The prospect's resume
Pamela was born in Ladysmith on July 1, 1967. That's Canada Day, on the 100th anniversary of Confederation! Mere hours old, she was featured in news stories across the country as Canada's 'Centennial Baby.'
Like Adrienne Clarkson and Michaelle Jean, Pam also embarked on a television career. But unlike them, Pamela had huge audiences - millions upon millions of people around the world - watching her work. She became a regular cast member on the popular sitcom 'Home Improvement' in 1991, and a couple of years later gained international recognition as lifeguard C.J. Parker on 'Baywatch.' In 1998, she got her own television series, 'V.I.P.,' starring as private-eye Valerie Irons, and this year launched yet another series, 'Stacked,' a sitcom set in a bookstore. (Get it? 'Stacks' of books. What were you thinking?)
Hollywood beckoned and she was featured in several films, notably 'Pauly Shore is Dead' and 'Scary Movie 3.' In 1996, she had the starring role in 'Barb Wire,' a rollicking adventure of espionage and danger. And on top of all that, the hard-working Pamela found time to maintain her appearances with the Playboy organization, notably in 'Girls of Summer' (the '92,' '93,' and '94' editions), the 'Book of Lingerie,' (Volumes 33 through 38), and 'Playmates in Paradise' (1994).
Professionally-speaking, Pam is well-suited to follow Clarkson and Jean into Rideau Hall.
But there's more.
The Tommy Lee factor
In addition to being female entertainers, both Clarkson and Jean are married to self-aggrandizing artiste-philosophers whose work is incomprehensible to ordinary folk.
Clarkson's mate is writer John Ralston Saul, a supercilious swell whose essays reportedly find great favour in salons and faculty lounges from one end of Toronto to the other. Jean is wed to Jean-Daniel Lafond, a former philosophy professor who now produces films.
Pam's in step.
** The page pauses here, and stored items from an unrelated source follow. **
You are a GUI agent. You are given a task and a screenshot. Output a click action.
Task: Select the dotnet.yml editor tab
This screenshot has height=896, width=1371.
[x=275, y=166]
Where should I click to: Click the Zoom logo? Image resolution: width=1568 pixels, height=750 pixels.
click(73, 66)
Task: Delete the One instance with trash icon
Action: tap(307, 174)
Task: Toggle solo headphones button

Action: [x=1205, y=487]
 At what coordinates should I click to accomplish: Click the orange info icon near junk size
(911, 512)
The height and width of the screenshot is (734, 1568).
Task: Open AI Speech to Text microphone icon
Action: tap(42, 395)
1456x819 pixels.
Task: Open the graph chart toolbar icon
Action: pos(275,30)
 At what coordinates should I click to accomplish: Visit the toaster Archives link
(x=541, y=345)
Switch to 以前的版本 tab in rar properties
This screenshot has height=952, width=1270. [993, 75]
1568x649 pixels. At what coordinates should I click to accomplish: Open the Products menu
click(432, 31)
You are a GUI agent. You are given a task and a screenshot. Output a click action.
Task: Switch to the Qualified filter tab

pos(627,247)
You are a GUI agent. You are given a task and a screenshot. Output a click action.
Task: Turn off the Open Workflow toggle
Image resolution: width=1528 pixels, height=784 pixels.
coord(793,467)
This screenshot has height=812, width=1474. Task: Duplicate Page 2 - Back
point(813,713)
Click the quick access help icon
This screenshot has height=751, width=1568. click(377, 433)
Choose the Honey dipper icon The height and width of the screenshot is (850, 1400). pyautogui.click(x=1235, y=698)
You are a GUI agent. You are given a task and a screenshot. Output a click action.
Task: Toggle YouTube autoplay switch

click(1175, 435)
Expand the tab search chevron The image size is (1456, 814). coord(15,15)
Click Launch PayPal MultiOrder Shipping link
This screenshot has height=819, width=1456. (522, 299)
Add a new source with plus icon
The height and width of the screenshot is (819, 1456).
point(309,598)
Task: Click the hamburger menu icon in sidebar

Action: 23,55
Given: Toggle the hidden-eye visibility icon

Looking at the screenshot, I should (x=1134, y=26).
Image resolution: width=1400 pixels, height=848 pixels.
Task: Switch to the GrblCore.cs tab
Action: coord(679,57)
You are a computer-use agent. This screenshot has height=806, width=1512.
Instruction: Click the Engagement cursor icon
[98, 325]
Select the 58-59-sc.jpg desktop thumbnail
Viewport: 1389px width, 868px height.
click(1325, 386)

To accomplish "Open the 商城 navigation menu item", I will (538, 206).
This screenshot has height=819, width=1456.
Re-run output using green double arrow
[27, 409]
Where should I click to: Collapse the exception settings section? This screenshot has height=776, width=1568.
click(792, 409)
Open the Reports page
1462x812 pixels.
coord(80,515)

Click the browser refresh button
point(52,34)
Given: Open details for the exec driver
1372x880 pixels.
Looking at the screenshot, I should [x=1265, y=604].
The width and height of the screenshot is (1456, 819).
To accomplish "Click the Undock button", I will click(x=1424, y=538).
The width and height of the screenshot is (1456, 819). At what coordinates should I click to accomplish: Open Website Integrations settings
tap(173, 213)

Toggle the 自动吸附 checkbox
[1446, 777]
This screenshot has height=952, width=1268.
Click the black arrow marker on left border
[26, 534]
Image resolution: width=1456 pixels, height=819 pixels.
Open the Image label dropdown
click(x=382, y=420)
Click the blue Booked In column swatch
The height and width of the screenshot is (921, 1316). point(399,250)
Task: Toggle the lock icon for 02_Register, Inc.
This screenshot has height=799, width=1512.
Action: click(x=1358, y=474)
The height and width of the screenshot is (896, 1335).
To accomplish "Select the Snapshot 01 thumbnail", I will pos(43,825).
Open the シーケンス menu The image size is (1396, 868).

She once was married to Tommy Lee, the drummer for Motley Crue, a heavy-metal musical group which sold millions of albums. And just as regular people haven't got the faintest idea what Saul and Lafond ramble on about, no rational person can fathom the popularity of Tommy Lee or Motley Crue.
Start the campaign
But there is one tiny problem. Pamela Anderson is (with two exceptions) what you might call a 'self-made gal.' Everything she has earned was through her own labour, creativity and perseverance. To the best anyone knows, she has never collected a nickel from the government: no patronage appointments, no awards, no contracts, no plums.
She's simply a hard-working woman who has achieved phenomenal success through her own initiative.
But consider the roster of Canada's Governors General. First there were the British snobs who received their aristocratic titles and vice-regal appointments through family ancestry. Then there were the ex-politicians and former civil servants who wanted to enjoy an early retirement while collecting a government pay cheque.
And now we have Clarkson and Jean, and their spouses, Saul and Lafond, who, between the four of them, have been feeding at the public trough for nearly a century in total. Employment at the CBC, contracts with the National Film Board, grants from the Canada Council, and countless appointments and sinecures from nearly every imaginable taxpayer-financed institution and agency, provincial and federal - the list goes on.
Why would any truly successful person like Pamela Anderson want to be appointed Canada's Governor General?
She wouldn't, of course. We must begin the crusade. Please, Pammy, don't turn us down.